• [Задания к упражнению]
A – Перепишите кусок из текста о Дадзае слово в слово. Начните с того места, где стоят слова «В том же 1923», и закончите после слов «своих дальних родственников.».
B – Куда, судя по тексту о Дадзае, выходили окна комнатки, в которой он жил в Хиросаки?

• [Отрывок текста]
:::
В том же 1923 году 14-летним подростком Дадзай поступил в префектуральную среднюю школу и, уехав из Канаги, поселился в Аомори у своих дальних родственников.
Уже в школьные годы у мальчика пробудился интерес к литературному творчеству. Свои первые произведения он печатал в школьных журналах, которые издавал вместе с группой соучеников.
В 1927 году Дадзай уехал в Хиросаки и поступил на филологическое отделение лицея. Ученикам положено было жить в общежитии, но Дадзай снова поселился у родственников. Ему очень нравилась его комнатка — на втором этаже, с окнами на юг. Он собственноручно украсил ее, создав себе маленький уютный мирок.
Учеником Дадзай был прилежным и на первых порах учился успешно. Но не прошло и года, как он стал пренебрегать занятиями в лицее, сделался завсегдатаем веселых кварталов, полюбил ходить по театрам, начал брать уроки традиционного искусства декламации «гидаю».
Один из современников Дадзая, писатель и критик Исигами Гэнъитиро, вспоминая те годы, пишет:
«Я иногда бывал у него с кем-нибудь из друзей. Его комната поражала изящным убранством, она напоминала уборную актера, исполнявшего женские роли. Он и сам был очень женственным. Иногда только развеселится и тут же — зарыдает. Но помню, как однажды ночью он пришел к нам и до рассвета читал вслух свой рассказ "Толпа студентов", темой которого послужила наша забастовка. Он, кажется, собирался послать его на конкурс. В то время он увлекался литературой эпохи Эдо, творчеством таких писателей, как Идзуми Кёка, Сатоми Тон, и страдал, осознавая пропасть, лежащую между его интересами и новой эпохой».
:::
• [Исходные строки]
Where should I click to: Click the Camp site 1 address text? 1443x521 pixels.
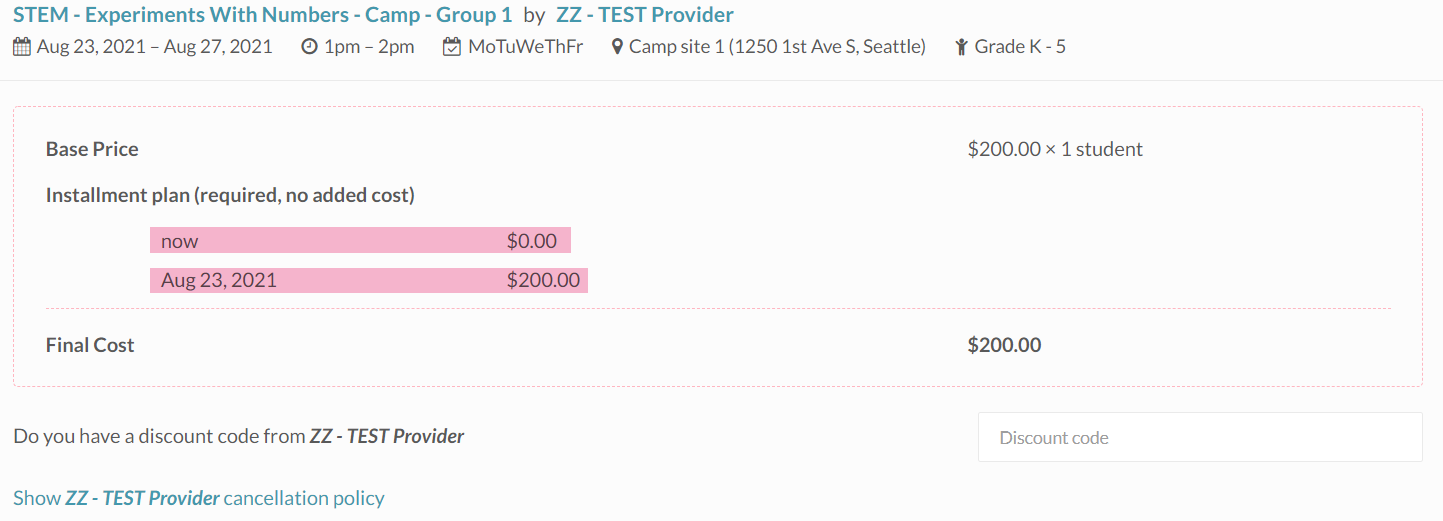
:::
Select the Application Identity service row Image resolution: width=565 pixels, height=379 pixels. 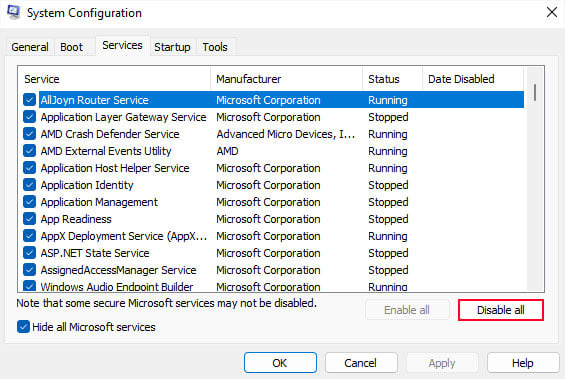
:::
• [Ответы к заданиям]
A –
В том же 1923 году 14-летним подростком Дадзай поступил в префектуральную среднюю школу и, уехав из Канаги, поселился в Аомори у своих дальних родственников.

B – На юг.